Molecular cloning and characterisation of a thioester-containing α2-macroglobulin (α2-M) from the haemocytes of mud crab Scylla serrata

Abstract

Molecular approaches were used to clone thioester-containing α2-macroglobulin (α2-M) genes in the haemocytes of mud crab Scylla serrata. The full length sequence of α2-M was determined by RT-PCR, cloning and sequencing of overlapping PCR and rapid amplification of cDNA ends (RACE) method. Analysis of the nucleotide sequence revealed that the α2-M cDNA clone consists of 5491 bp with an open reading frame (ORF) of 4986 bp encoding a protein of 1662 amino acids with 22 residues signal sequence. The calculated molecular mass of the mature protein is 184.2 kDa with an estimated pI of 8.41. The S. serrata α2-M sequence contains putative functional domains including a GCGEQNM thioester region, a bait region, and a receptor-binding domain which are present in other invertebrate and vertebrate α2-Ms.
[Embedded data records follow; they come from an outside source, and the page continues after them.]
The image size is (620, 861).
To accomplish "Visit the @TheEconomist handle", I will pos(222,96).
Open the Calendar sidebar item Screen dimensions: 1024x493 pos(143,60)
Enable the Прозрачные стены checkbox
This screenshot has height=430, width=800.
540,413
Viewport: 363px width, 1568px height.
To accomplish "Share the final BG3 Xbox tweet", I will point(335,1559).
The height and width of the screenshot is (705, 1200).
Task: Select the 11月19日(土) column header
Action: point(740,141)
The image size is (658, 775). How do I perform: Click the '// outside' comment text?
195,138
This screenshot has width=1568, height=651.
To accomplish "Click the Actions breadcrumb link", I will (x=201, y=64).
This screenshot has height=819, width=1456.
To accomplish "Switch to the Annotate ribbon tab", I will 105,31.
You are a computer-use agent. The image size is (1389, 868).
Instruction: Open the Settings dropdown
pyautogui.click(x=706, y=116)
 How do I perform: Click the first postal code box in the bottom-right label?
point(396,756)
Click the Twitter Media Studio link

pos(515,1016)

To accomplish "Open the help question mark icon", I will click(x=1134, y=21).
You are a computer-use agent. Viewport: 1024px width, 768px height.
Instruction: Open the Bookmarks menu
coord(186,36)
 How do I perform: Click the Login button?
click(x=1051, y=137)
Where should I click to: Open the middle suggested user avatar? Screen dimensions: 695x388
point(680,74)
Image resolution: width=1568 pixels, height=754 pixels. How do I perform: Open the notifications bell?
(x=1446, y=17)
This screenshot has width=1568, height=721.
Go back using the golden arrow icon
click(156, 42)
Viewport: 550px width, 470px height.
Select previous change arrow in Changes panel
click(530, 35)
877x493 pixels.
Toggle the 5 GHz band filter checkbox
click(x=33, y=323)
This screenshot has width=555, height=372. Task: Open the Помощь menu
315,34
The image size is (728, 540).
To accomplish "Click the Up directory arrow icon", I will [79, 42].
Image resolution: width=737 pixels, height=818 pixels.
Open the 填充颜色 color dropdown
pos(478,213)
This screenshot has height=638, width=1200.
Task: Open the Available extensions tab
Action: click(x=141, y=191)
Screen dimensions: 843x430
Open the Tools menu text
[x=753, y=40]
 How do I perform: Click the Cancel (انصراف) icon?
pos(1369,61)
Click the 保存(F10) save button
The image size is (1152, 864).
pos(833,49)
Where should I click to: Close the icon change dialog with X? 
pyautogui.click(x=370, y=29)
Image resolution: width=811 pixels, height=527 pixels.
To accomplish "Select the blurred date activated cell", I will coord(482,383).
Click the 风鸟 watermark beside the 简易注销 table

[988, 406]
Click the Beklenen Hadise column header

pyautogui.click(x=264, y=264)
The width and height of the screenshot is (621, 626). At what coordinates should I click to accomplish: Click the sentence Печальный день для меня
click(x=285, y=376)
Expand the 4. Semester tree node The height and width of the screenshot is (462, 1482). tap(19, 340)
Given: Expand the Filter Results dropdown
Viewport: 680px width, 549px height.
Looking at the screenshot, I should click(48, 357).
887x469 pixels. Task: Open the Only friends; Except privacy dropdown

Sequence comparison showed that α2-M deduced amino acid sequence of S. serrata has an overall similarity of 68% and 48% to that of kuruma shrimp Marsupenaeus japonicus and American horseshoe crab Limulus polyphemus, respectively. Phylogentic analysis revealed that S. serrata α2-M is closely related to other arthropod α2-M, and displays the highest similarity to M. japonicus α2-M. The α2-M was mainly expressed in haemocytes. Quantitative real-time RT-PCR analysis showed that α2-M mRNA transcript in haemocytes of S. serrata increased significantly in 24 h- and 48 h-post lipopolysaccharide (LPS) injection.